The majority stake will be purchased by a group of investors led by private equity firm Motive Partners.

As part of the deal, Fiserv will receive around $510m in net after-tax proceeds and will retain the remaining 40% stake.

Fiserv Investment Services president will continue to lead the business, while Motive Partners founder and managing partner Rob Heyvaert will serve as executive chairman of the newly-formed joint venture.

Fiserv chairman and CEO Jeffery Yabuki said: “We are delighted to be joining forces with Rob and Motive Partners to enhance and accelerate Investment Services’ leadership position.

“The new joint venture will increase our collective focus on growth and value, while creating more opportunities for clients, associates and shareholders.”

Fiserv’s Investment Services business provides technological support to the wealth and asset management industry. Its portfolio includes end-to-end software solutions for the front, middle and back office operations.

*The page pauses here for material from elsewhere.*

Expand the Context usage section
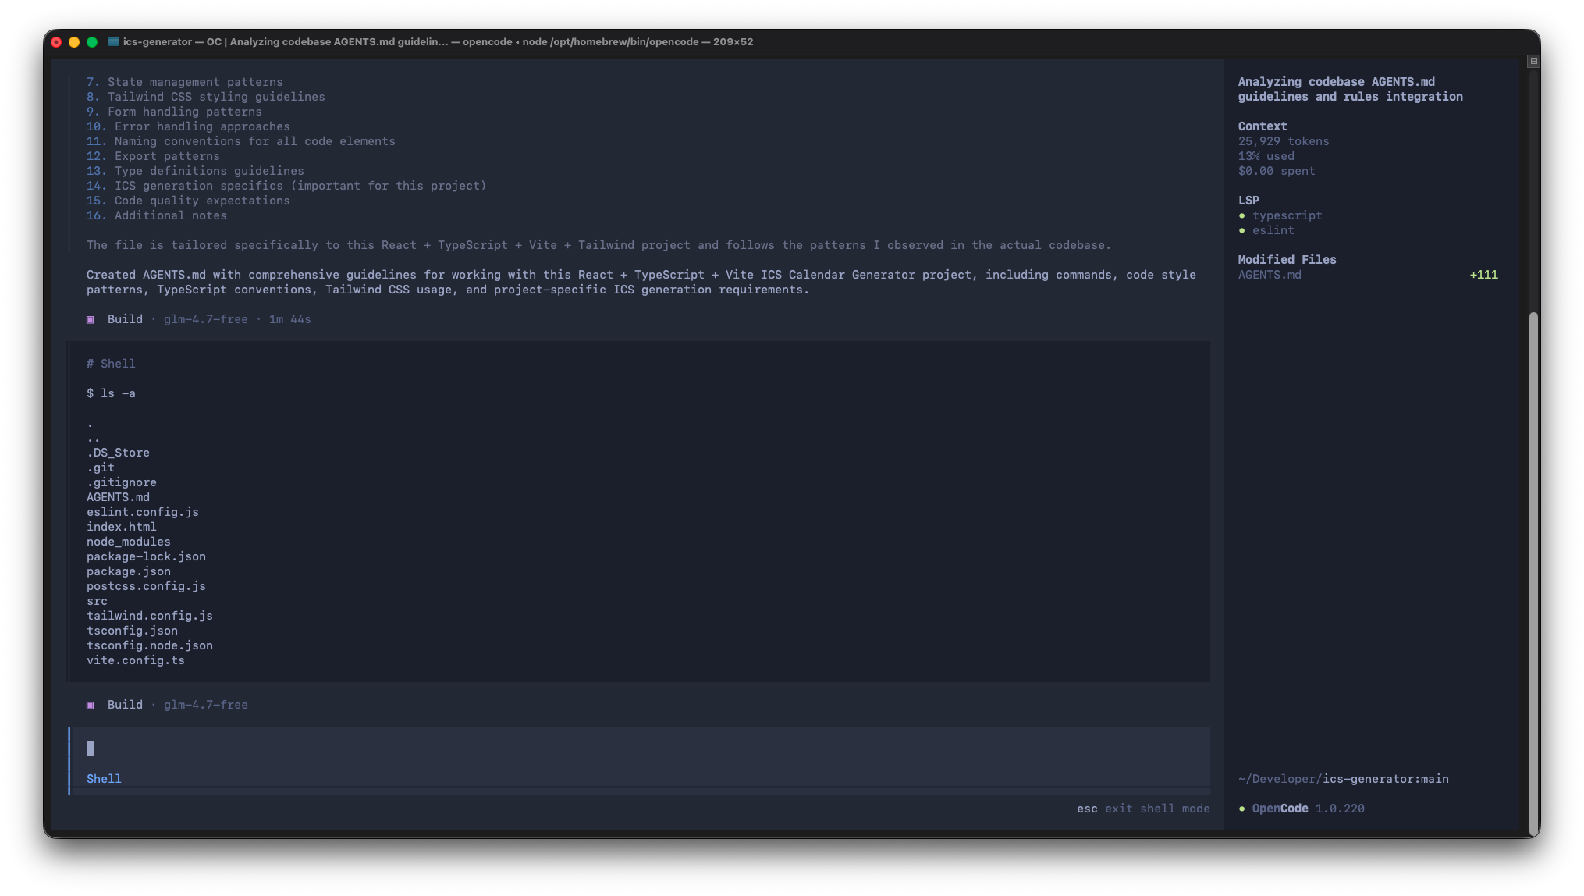The image size is (1584, 896). click(1262, 126)
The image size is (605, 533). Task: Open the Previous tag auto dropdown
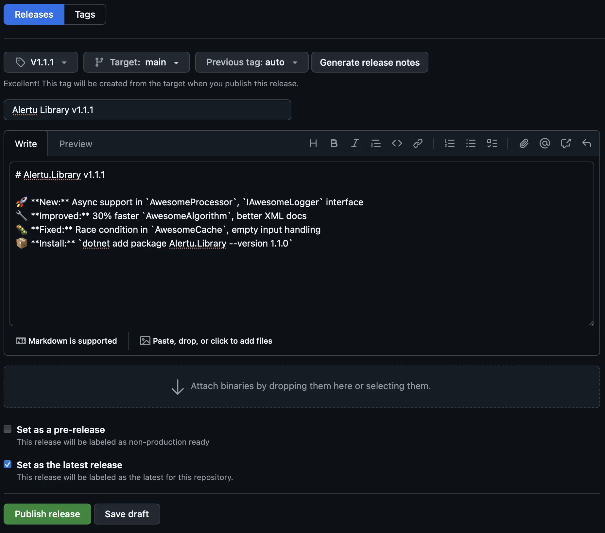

Rob Heyvaert said: “As a leading provider of mission-critical solutions to a growing, blue-chip client base, we look forward to partnering with Fiserv and the Investment Services team in this joint venture.

“The Investment Services business has demonstrated its ability to deliver a compelling solution for its wealth and asset management clients and I am confident that our team at Motive Partners will add significant value through innovation, insights and an expanded network.”

The deal is slated to close in the first quarter of 2020, subject to necessary approvals and closing conditions.

Last year, Motive Partners acquired signed a deal to acquire controlling stake in Finantix, another fintech provider serving private banks, wealth managers and insurance firms.